Caching

Questions about the WURFL Cloud service.
cycology
Posts: 4
Joined: Fri Mar 23, 2012 9:45 am

Caching

Postby cycology » Fri Mar 23, 2012 9:54 am

Having a look around the code revealed caching appears to be implemented in the (PHP) client - can you describe what configuration is required, and whether it is working out of the box? We use APC, and obviously could also use file, if that's important.

Presumably caching means that for each distinct user agent string, one detection is performed (until the cache is cleaned/expired), right?

kamermans
Posts: 393
Joined: Mon Jun 06, 2011 9:50 am

Re: Caching

Postby kamermans » Fri Mar 23, 2012 10:26 am

Hi cycology,

Caching is enabled by default in all the WURFL Cloud clients via cookies, so each visitor will only result in one call to our cloud service. For the Premium accounts, the PHP client has support for many more methods of caching like APC, Memcache and the Filesystem. The cookie cache is the only supported caching method in the Free, Basic and Standard accounts because it is the only way to correlate website visitors to detections. Also, cookie caching is faster than any other caching method for return visitors since no call to the cache provider is necessary. In our tests on low traffic sites (<10,000 visits/day), there is little benefit to using a shared cache since most of the user agents from different users are different anyway (even the same devices will have different UAs due to locale differences, firmware revisions, browser version, etc).
Thanks,

Steve Kamerman
ScientiaMobile

Make sure you check out our WURFL Cloud, WURFL InSight and WURFL InFuze products!

cycology
Posts: 4
Joined: Fri Mar 23, 2012 9:45 am

Re: Caching

Postby cycology » Fri Mar 23, 2012 11:14 am

Thanks Steve, I'll see how we get on with Cookie for now then I guess. Though it was not what I was expecting, I'll bow to your greater knowledge :-)

cycology
Posts: 4
Joined: Fri Mar 23, 2012 9:45 am

Re: Caching

Postby cycology » Thu Apr 05, 2012 12:17 pm

Hi Steve,

I've just received a message saying we have gone over our free account limit which was pretty surprising given the small (tiny) number of genuine unique users we have each day so far... We're on over 15,000, on pace for 99,310 detections per month, and there is no way we are vaguely close to that many unique users - I wish :-)

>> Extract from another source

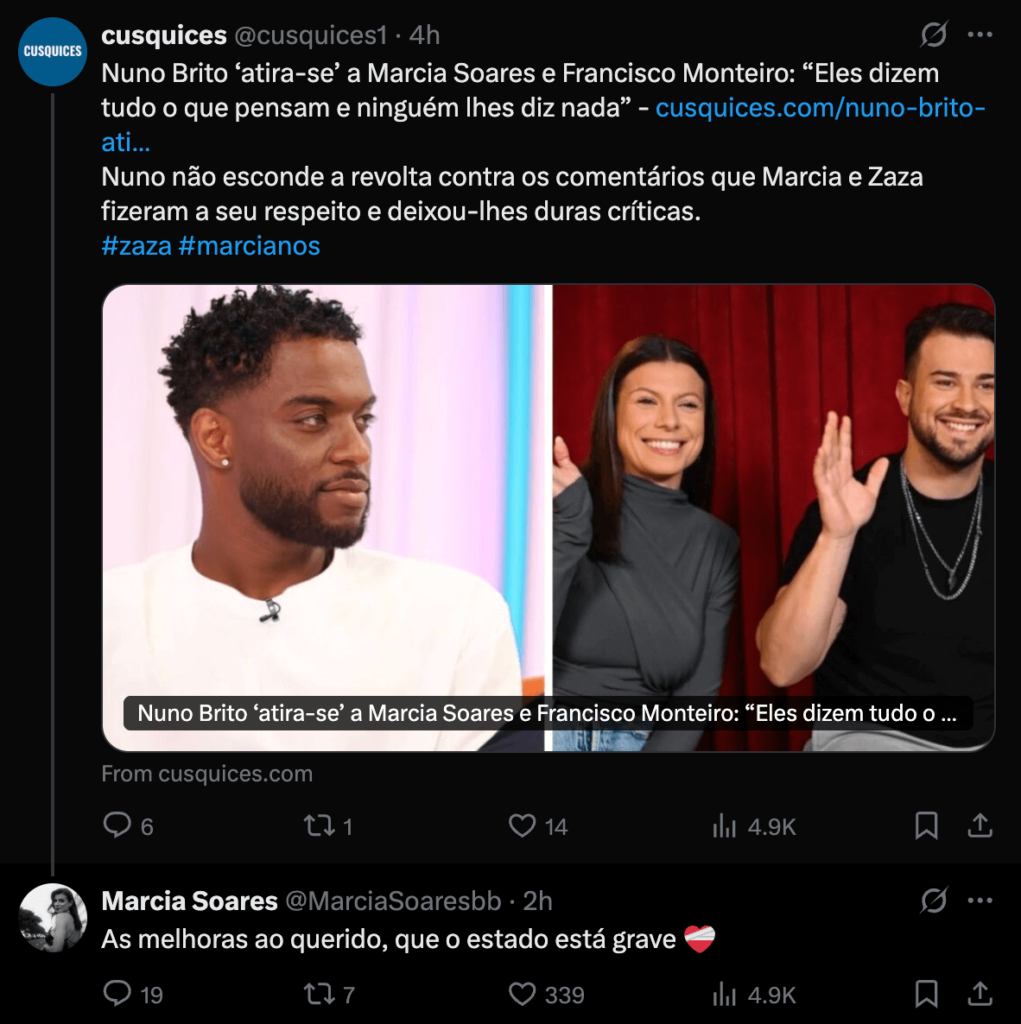The height and width of the screenshot is (1024, 1021).
Task: Open the article preview card image
Action: pos(548,517)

The only way I figure so far this could be happening is if page requests from monitoring tools (e.g. Cloudkick, Pingdom), search engine robots and other such things are generating detections, perhaps because you count a cookie as unique and they do not store or provide a cookie (I am guessing that's the case as they would mostly have no need)?

No doubt some of those will have their own sensible user agent, and some others might present a 'fake' user agent that looks like a real browser.

What do you think could be happening - maybe its not these bots but something else generating these detections? Maybe there's a bug at your end and the stats are wrong? Or is there anything I can do at my end to solve this? Currently the client is called on each and every page via an include using $client->detectDevice();.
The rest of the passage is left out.